American Presbyterian minister (1807–1879)

Samuel McKinney (1807–1879) was an Irish-born Presbyterian minister and educator in the American South, particularly Tennessee, Mississippi, and Texas. He founded the Chalmers Institute in Holly Springs, Mississippi, in 1850. He served as the founding president of Austin College in Huntsville, Texas, from 1850 to 1853, and again from 1862 to 1871.

==Early life and family==
Samuel McKinney was born on March 19, 1807, in County Antrim, Ireland. His father was Samuel McKinney and his mother, Margaret Findley. He emigrated to the United States with his parents in 1812, settling in Philadelphia, but his youth was spent on a farm in Hawkins County, Tennessee.

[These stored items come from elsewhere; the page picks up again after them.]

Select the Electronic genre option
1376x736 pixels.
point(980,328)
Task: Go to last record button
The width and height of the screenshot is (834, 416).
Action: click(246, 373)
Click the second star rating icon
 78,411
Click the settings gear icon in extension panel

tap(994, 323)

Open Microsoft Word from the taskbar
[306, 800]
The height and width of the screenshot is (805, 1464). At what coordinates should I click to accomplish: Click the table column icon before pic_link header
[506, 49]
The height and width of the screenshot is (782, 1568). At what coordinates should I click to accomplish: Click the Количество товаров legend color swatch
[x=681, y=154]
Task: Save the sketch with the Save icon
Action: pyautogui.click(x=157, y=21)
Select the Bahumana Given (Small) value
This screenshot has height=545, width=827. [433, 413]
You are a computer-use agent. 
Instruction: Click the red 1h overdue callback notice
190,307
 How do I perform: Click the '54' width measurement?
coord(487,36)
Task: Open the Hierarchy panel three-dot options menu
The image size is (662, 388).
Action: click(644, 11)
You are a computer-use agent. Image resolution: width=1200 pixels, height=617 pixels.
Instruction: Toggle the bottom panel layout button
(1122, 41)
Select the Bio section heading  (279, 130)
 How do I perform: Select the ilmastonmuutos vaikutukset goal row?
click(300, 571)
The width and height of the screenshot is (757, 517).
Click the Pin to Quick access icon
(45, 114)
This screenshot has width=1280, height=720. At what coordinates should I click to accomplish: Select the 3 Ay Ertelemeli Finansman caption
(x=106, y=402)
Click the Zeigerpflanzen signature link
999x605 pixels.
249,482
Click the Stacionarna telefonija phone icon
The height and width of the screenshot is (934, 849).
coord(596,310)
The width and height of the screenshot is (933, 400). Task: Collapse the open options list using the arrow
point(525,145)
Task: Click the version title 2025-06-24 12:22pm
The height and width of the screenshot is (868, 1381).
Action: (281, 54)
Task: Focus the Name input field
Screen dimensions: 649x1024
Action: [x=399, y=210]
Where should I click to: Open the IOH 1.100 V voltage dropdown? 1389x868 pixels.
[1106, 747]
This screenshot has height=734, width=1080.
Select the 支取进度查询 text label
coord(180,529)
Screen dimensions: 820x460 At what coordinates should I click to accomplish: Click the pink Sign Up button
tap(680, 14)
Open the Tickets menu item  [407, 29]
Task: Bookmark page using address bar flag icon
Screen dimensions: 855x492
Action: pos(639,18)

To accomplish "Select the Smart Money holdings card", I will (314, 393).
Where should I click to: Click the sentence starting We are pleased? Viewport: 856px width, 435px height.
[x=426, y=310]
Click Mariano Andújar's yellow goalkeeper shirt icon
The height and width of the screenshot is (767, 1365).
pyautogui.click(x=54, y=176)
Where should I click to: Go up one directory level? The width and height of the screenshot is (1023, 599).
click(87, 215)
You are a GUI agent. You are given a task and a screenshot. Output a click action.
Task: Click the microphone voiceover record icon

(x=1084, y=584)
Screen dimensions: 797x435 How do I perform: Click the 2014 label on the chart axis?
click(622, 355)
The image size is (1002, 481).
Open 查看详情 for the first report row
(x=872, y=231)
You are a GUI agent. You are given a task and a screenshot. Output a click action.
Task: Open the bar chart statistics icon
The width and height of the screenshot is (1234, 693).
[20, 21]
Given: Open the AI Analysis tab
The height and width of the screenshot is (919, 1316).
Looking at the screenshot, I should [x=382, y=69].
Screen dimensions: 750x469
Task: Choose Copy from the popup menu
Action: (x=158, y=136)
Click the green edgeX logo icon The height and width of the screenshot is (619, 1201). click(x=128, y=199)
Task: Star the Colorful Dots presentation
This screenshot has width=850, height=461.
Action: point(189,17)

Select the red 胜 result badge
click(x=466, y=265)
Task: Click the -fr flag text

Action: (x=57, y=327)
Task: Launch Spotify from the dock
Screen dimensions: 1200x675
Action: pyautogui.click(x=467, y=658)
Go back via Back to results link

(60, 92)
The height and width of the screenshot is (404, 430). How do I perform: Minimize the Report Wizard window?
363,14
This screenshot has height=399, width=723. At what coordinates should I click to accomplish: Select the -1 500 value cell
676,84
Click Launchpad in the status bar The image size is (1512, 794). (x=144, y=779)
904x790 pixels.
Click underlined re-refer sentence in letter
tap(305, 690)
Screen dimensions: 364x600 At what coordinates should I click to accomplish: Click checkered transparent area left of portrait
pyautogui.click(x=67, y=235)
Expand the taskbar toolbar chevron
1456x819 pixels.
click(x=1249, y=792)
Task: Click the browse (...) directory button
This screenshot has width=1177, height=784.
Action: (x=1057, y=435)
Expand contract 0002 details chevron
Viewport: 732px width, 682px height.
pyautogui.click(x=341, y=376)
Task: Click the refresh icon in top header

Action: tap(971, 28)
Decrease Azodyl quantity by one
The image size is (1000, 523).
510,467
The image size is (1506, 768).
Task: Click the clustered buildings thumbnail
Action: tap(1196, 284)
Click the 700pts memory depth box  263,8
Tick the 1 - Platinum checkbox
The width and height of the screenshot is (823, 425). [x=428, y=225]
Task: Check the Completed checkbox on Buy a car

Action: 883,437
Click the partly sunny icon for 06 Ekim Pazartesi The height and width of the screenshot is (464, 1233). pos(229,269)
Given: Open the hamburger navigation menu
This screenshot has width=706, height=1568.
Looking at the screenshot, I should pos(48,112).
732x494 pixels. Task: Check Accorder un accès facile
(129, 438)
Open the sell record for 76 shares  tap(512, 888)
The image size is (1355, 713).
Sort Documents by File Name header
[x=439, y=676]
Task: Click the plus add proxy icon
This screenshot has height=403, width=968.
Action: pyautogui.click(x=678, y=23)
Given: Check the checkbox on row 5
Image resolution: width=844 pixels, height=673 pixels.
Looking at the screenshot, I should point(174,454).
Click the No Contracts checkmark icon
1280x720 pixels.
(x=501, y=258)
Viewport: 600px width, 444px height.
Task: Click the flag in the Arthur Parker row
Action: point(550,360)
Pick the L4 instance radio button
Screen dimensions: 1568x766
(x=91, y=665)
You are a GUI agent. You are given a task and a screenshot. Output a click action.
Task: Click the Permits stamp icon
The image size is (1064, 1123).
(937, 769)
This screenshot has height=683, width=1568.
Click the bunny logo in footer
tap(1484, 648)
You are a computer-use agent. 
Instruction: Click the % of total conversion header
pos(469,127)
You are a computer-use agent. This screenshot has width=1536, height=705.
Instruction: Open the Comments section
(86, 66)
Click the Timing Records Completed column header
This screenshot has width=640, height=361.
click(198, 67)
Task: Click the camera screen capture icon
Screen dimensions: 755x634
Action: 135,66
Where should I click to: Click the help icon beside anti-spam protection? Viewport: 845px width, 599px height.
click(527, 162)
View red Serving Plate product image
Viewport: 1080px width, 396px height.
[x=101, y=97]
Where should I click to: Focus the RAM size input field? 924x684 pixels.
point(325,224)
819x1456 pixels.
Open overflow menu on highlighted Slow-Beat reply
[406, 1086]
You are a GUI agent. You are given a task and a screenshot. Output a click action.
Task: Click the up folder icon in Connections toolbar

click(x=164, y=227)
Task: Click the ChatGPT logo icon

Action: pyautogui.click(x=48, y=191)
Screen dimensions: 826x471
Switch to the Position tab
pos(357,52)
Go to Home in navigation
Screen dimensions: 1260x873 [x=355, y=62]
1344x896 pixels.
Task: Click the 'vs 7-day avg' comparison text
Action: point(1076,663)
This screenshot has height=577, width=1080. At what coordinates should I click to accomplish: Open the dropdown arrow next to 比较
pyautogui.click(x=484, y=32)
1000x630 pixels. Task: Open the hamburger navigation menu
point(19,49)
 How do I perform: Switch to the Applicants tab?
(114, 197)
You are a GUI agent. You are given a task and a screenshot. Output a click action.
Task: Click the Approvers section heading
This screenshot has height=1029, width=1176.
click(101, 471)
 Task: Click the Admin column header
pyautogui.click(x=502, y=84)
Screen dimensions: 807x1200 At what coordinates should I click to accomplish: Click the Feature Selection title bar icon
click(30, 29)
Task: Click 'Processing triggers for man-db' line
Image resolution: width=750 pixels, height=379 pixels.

McKinney married Nancy Woodside Todd on July 4, 1836. They had five children.

==Career==
McKinney graduated from the University of Pennsylvania in 1832, where he received a degree in Theology, and also studied theology at the Reformed Presbyterian Theological Seminary. Licensed in 1832, he preached at scattered congregations before his ordination in 1835 and installation as the pastor of the Elkhorn Reformed Presbyterian Church in Oakdale, Illinois. During this pastorate, which concluded with his resignation in 1840, he also converted many Native Americans. He joined the Presbyterian Church in 1844.

Upon resigning his Oakdale pastorate, McKinney returned to Tennessee in 1840, first to preach in Shelby County and later to teach in Madison County. He taught at the Denmark Academy in Denmark. Later, he served as the president of the West Jackson College (a precursor to Union University) in Jackson.

McKinney founded Chalmers Institute, a boys' school in Holly Springs, Mississippi, in 1850. During that time, he met Daniel Baker, a Presbyterian minister who served on its Board of Trustees. When Baker founded Austin College in Huntsville, Texas, in 1850, he hired McKinney as its first president until 1853. Though both men were initially on good terms, McKinney resigned due to a personal disagreement with Sam Houston. In any case, McKinney returned to Mississippi. However, during the American Civil War in 1862 McKinney returned to serve as president a second time until 1871.

==Death==
McKinney died of dysentery on November 27, 1879. He is buried at Oakwood Cemetery in Huntsville, Texas.